Reddit user and stylist sukiepoekie clearly agreed, noting it's not even a good idea to start moving hair around even after your cut is finished. "Please don't 'help' with removing the hair. You're not removing it; you are actually making it worse by patting it into your clothes, sticking it to your skin, and letting it fall into your shoes," they shared.


Getting too dressy

We may have been conditioned to look presentable as a sign of politeness, but wearing your new cashmere sweater to the hair salon is a bad idea. That's because there are a lot of things that could damage it in a salon, from spilling hair color onto it to accidentally nicking it with the scissors. That equals a ruined sweater and an embarrassed stylist. Not what you want from your appointment. Plus, you could even leave them feeling a little underdressed while they race around in their dye-stained, hair-covered apron.


But it's not just about not wearing anything new or overly special. You'll also want to think about not wearing anything that could get in your hairdresser's way while they're trying to work. 

"Be mindful of what you wear to the salon. Turtlenecks, collars and hoods can be bulky, and they could potentially make it tougher to keep the color, hair and water at the shampoo bowl from getting on your clothes," Molly Getz explained to Reader's Digest. The same can be said for a skirt or dress that's too short that might stop you from being able to sit in the chair properly, or anything a little too tight that prevents you from being able to stay in a comfortable position for both of you during your appointment.


Being too early

We know. In so many cases, like a date or a business meeting, being early can be a sign of good etiquette and enthusiasm. But not so much in the salon. In fact, if you turn up too early (we're talking anything more than 10 minutes) to your hair appointment, the chances are you'll only end up putting too much pressure on your hairdresser or hair stylist.

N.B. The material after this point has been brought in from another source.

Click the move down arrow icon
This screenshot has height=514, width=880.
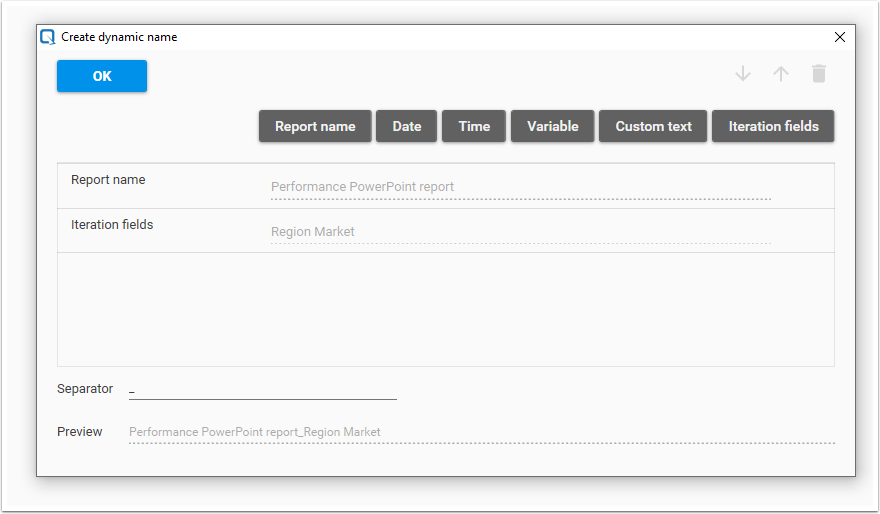pos(742,74)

That could result in someone else getting a bad cut. 


"Being too early can overwhelm a stylist because they may feel rushed during the current appointment," hairstylist Jon Carlos De La Cruz admitted to Reader's Digest. There's equally a good chance you'll only end up waiting anyway while your hairdresser finishes up with someone else. And no one likes the idea of someone looking over their shoulder.

In order to keep your hairdresser on your side, we'd recommend arriving around five minutes before your scheduled appointment time. That is unless you need to be there earlier for any particular reason, such as needing to get changed or wanting to book your next appointment early. That way, you won't be late (which is even ruder than being early) and you'll have a little time to settle in without overwhelming your hairdresser. 


Keeping your eyes open during a hair wash

Closing your eyes for a good few minutes in most social situations is considered pretty darn rude. And, well, just downright weird. But not at the salon. At least, not when you're getting your hair washed, that is. While keeping your eyes open to show you're still present with your hairdresser and open to conversation or cues might seem polite, it can actually only end up making things super awkward. Think about it. Who really wants someone staring at them from such close range at an unusual angle? Not us!


"Always keep them shut. It's definitely awkward [if they're open]," the specialist team at Taylor Taylor London explained to Metro of the proper etiquette in this situation. David Martin clearly agreed with that notion, too. "Please feel free to close your eyes, relax and even have a snooze — this is actually a compliment," he told MamaMia. "Trust me, if you want to freak out a hairdresser drop your head back, open your eyes and stare at them. Awkward."